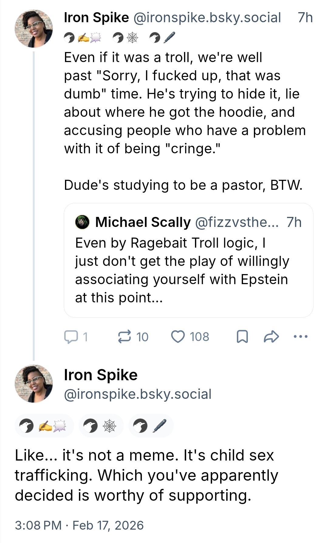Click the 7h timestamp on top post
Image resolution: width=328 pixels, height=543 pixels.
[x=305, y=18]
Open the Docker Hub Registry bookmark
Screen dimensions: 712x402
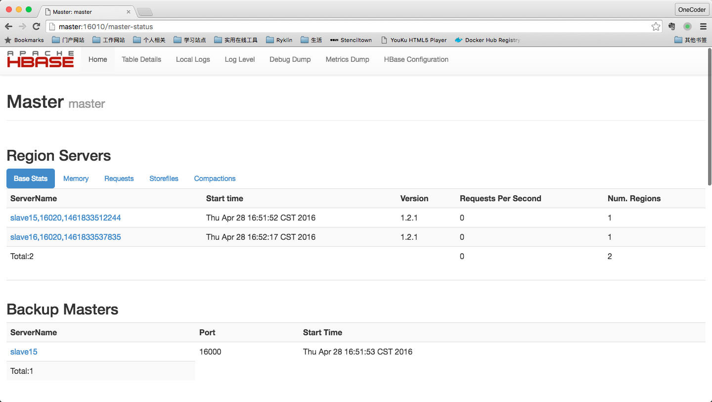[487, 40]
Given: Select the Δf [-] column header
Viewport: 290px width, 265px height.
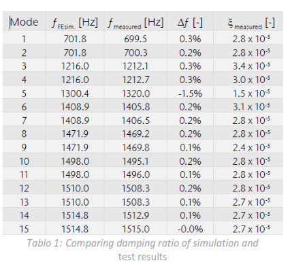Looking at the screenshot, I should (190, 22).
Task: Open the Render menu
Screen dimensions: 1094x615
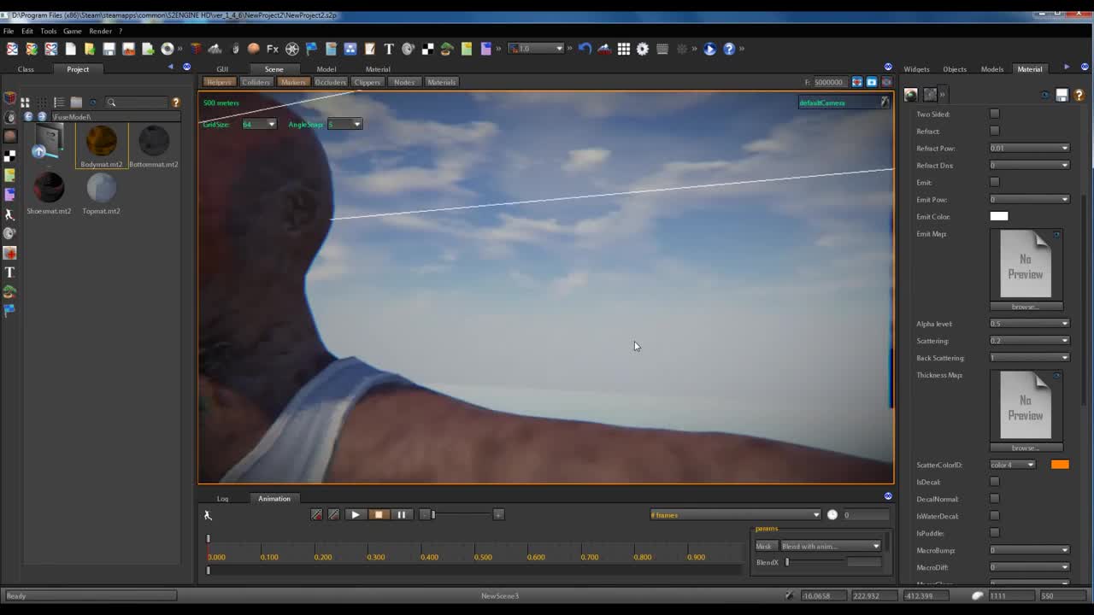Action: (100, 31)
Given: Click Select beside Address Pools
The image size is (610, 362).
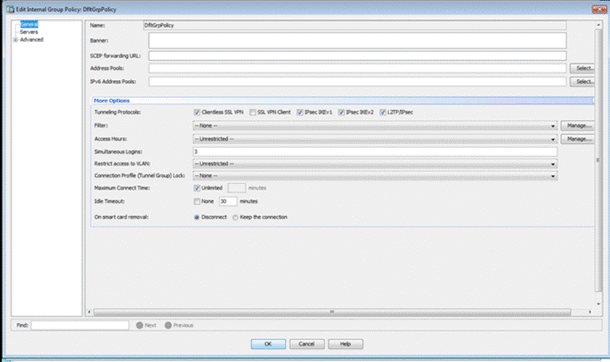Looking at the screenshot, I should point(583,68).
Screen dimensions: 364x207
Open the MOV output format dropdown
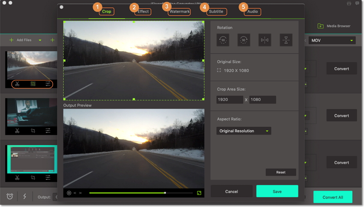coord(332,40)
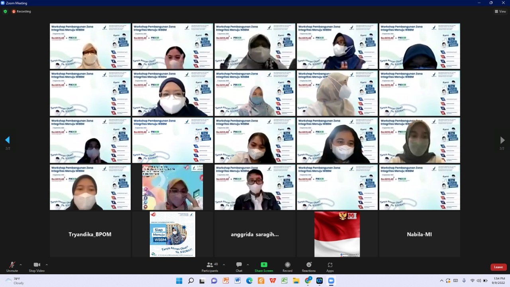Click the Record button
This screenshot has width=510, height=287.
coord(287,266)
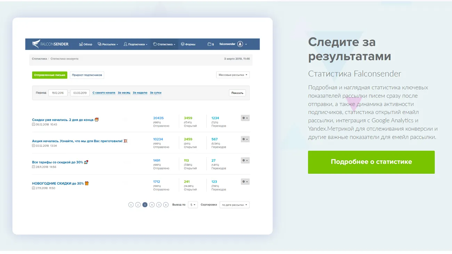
== == ==
▸ **THE TASK**
Exactly and only the lines from the one holding "Screen dimensions: 712x402" through the final line of the material must be returned, both ends included, without any pictures.

▸ **WRITTEN SOLUTION**
Screen dimensions: 712x402
[487, 40]
Given: Select the Δf [-] column header
Viewport: 290px width, 265px height.
Looking at the screenshot, I should (190, 22).
Task: Open the Render menu
Screen dimensions: 1094x615
Action: (100, 31)
Given: Click Select beside Address Pools
The image size is (610, 362).
Looking at the screenshot, I should point(583,68).
Screen dimensions: 364x207
Open the MOV output format dropdown
coord(332,40)
Click the Record button
This screenshot has width=510, height=287.
coord(287,266)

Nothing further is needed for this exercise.